## The task
Below are the records; repeat exactly their lines between the line holding "Task: Click the home icon in browser toolbar" and the line holding "Given: Open the us keyboard layout selector", inclusive, skipping the pictures.

Collected data:
Start of Block

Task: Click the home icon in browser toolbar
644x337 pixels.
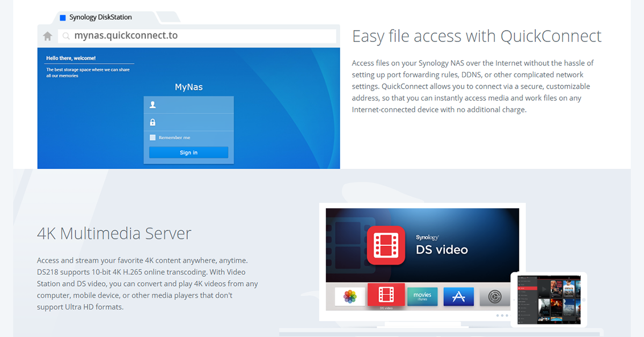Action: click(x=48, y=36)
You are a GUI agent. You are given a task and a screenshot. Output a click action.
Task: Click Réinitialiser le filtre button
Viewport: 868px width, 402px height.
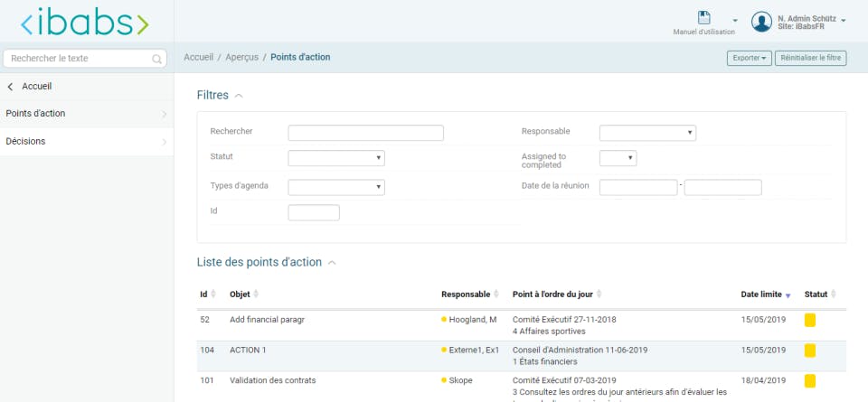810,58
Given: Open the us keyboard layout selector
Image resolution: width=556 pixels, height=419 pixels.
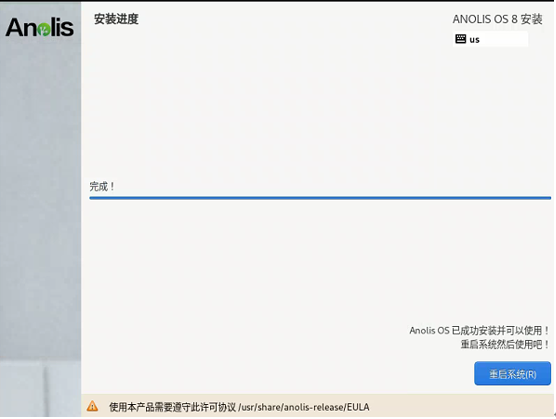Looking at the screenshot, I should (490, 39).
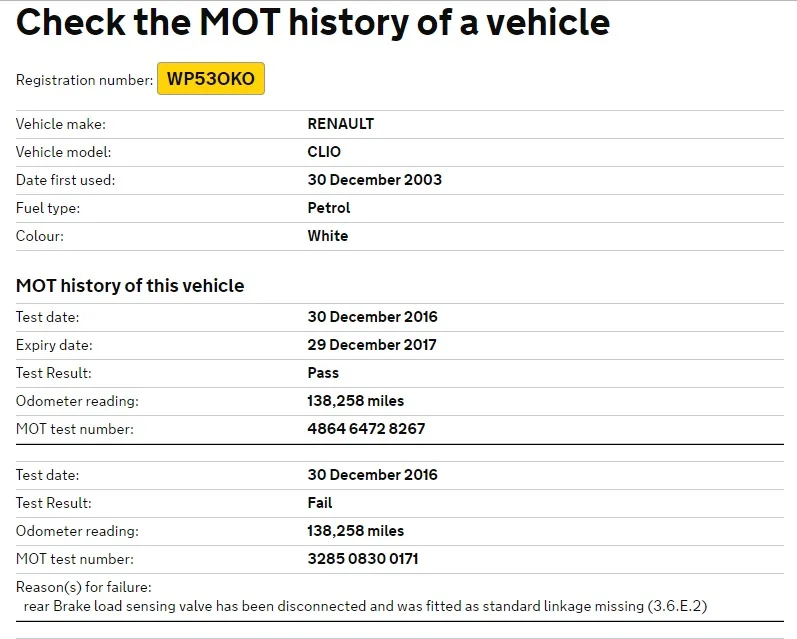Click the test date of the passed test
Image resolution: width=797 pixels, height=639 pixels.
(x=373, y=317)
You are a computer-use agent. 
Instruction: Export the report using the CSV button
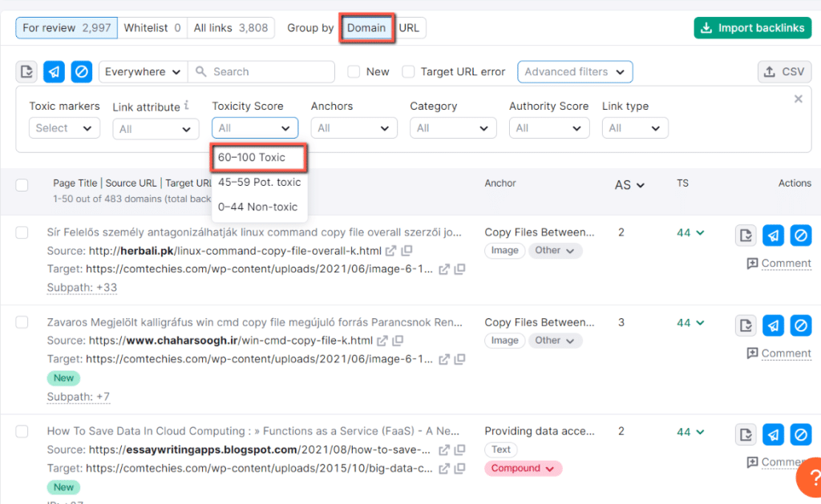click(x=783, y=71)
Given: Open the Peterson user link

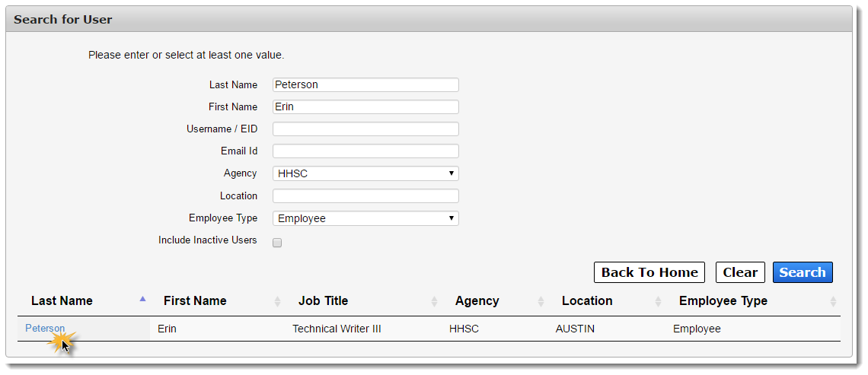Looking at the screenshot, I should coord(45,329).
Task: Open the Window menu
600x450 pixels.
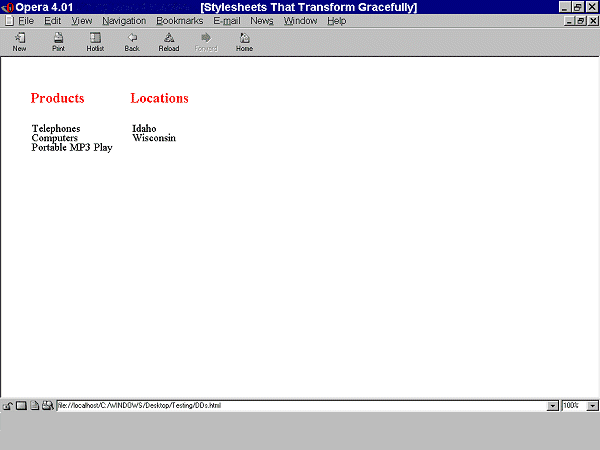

End of Block
Start of Block

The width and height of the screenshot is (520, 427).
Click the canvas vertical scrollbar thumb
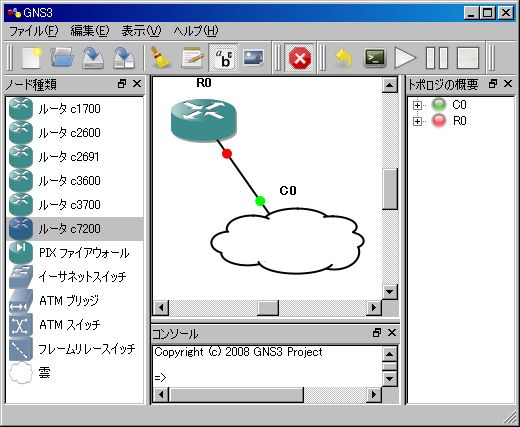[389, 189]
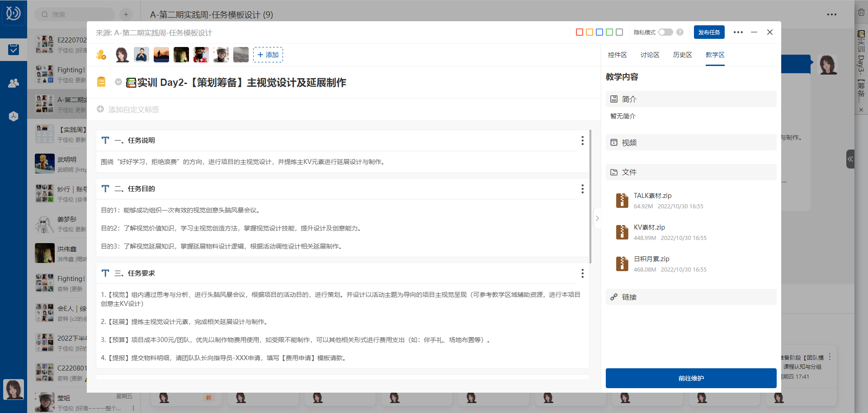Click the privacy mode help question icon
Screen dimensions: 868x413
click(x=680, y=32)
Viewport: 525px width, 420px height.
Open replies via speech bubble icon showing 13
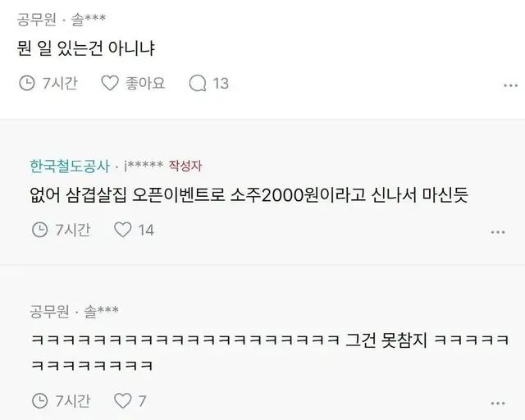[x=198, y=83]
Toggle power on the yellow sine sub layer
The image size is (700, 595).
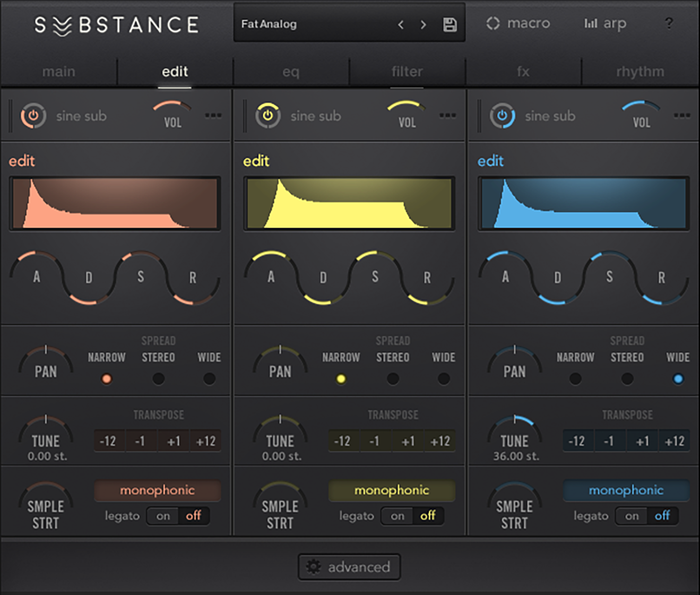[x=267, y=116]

End of Block
Start of Block

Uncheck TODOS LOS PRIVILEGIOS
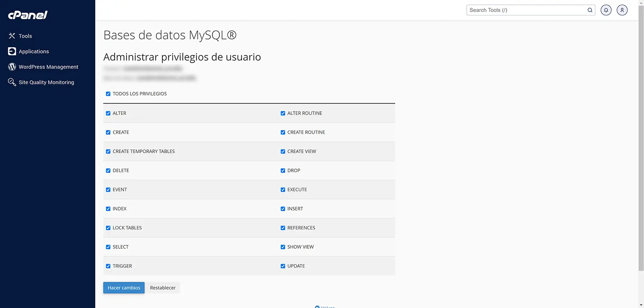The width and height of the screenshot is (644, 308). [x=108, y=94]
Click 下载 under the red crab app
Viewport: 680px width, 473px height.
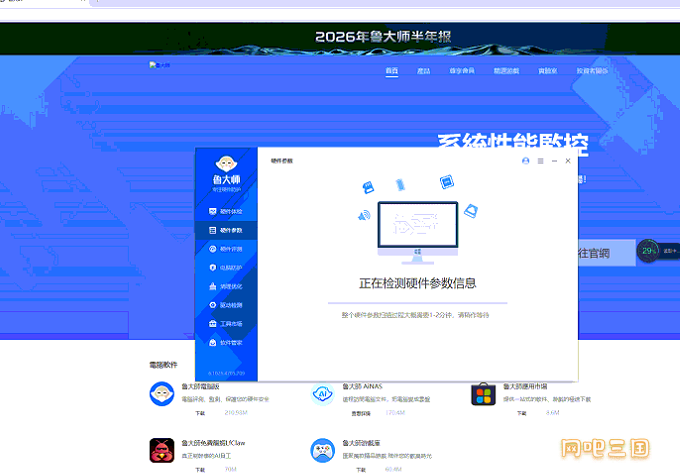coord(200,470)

End of Block

## Task result
Task: Click the home icon in browser toolbar
644x337 pixels.
Action: click(x=48, y=36)
You are a GUI agent. You are given a task and a screenshot. Output a click action.
Task: Click Réinitialiser le filtre button
Viewport: 868px width, 402px height.
810,58
Given: Open the us keyboard layout selector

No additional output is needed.